The visit-based method typically attributes about three-quarters of patients in a specific population, the Society of Actuaries reported.
However, the method is administratively complex, especially with the recent healthcare merger and acquisition trend under which providers frequently change identification numbers. The method is also highly dependent on the quality of data collected at the provider level.
Evaluating patient attribution models
Not all patient attribution models are created the same. With different types of methods used for assigning patients to a provider under an alternative payment model or value-based contract, providers should be assessing which models are the most appropriate for their practice.
Providers should work with actuaries and consultants to evaluate patient attribution models during contract negotiations, the research paper stated.
Providers, consultants, and actuaries should answer the following questions to truly evaluate a patient attribution method:
- What is the best estimate of future performance of an attributed panel of patients in the arrangement?
- What methodologies can be used to understand and act on patient attribution accountability and churn?
- What are the chances of savings based on the attributed panel?
- What is the downside financial risk in the arrangement based on the attributed panel and what is the risk of loss for the population?
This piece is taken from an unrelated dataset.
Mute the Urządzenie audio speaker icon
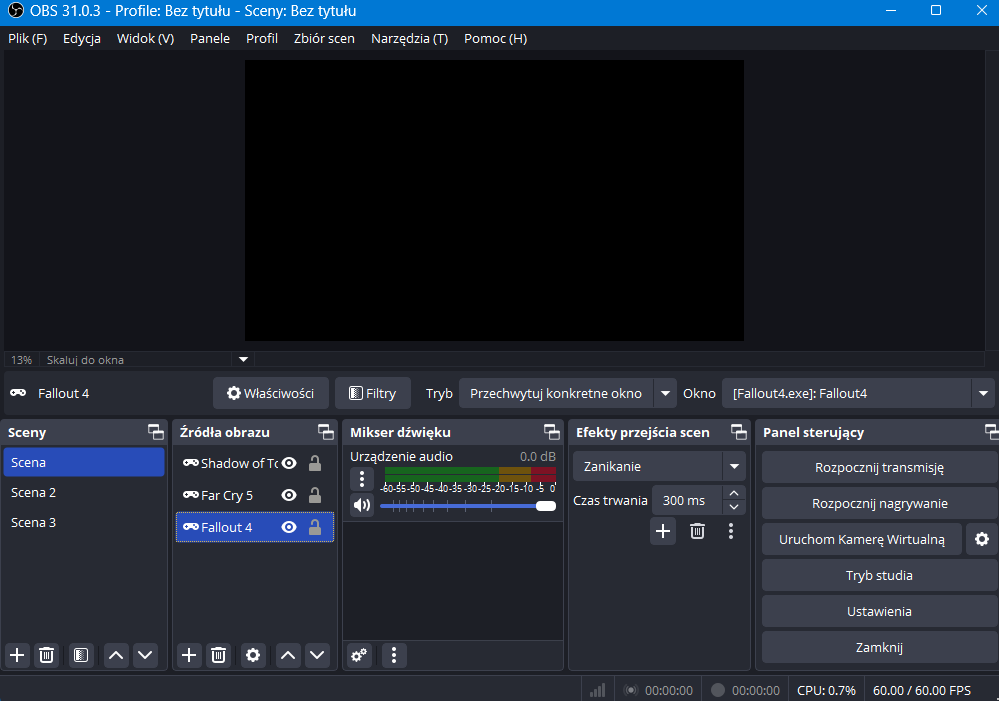This screenshot has width=999, height=701. point(361,506)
- How can the payment model arrangement impact the range of attribution possibilities?
As alternative payment models and value-based contracts increase in popularity, the models are likely to mature and evolve. Providers should be doing their due diligence and working with experts to evaluate patient attribution models as the value-based arrangements grow in complex, the actuaries stressed.
Key considerations for patient attribution models
In addition to understanding the type of patient attribution model used, providers should also consider how the assignment methodology accounts for medically complex patients and unassignable patients, the actuaries advised.
Medically complex patients tend to run up healthcare costs. The most expensive one to two percent of patients account for about 30 percent of total healthcare costs, and the top five percent represent about one-half of costs.
Patient attribution models should exclude the outliers, the research paper stated.
“Although identification and exclusion of complex patients is intended to mitigate their impact on the variability of patient costs in a population, small variations in the prevalence of other high-cost patients, especially if a panel of patients is small, can cause marked changes in total experience,” the actuaries wrote.
Patient attribution models should also address unassignable patients. A portion of patients will not receive services during the attribution period or the services delivered are not part of the assignment methodology. Low-cost patients who rarely seek care are also difficult to attribute.
However, providers should know how a patient attribution model handles unassignable patients, so they can estimate costs and services for their assigned at-risk population.
“Attribution methods may deal with these members by alternate means, such as by auto-assigning them to providers, or they may be excluded from the value-based contract,” the actuaries warned providers. “It is important to understand the size of this population and whether they are included in development of base measures.”
As alternative payment models and value-based contracts mature, payers are developing accurate patient attribution methods to ensure providers are appropriately at risk for the care quality and costs of patients.
Current methods may challenge payers and providers, but healthcare leaders are working to improve patient attribution.
“More attribution methods are not necessarily better, but targeted ways for plans to attribute patients to their most appropriate provider groups for performance measurement and fiscal risk accountability will continue to evolve,” the paper stated.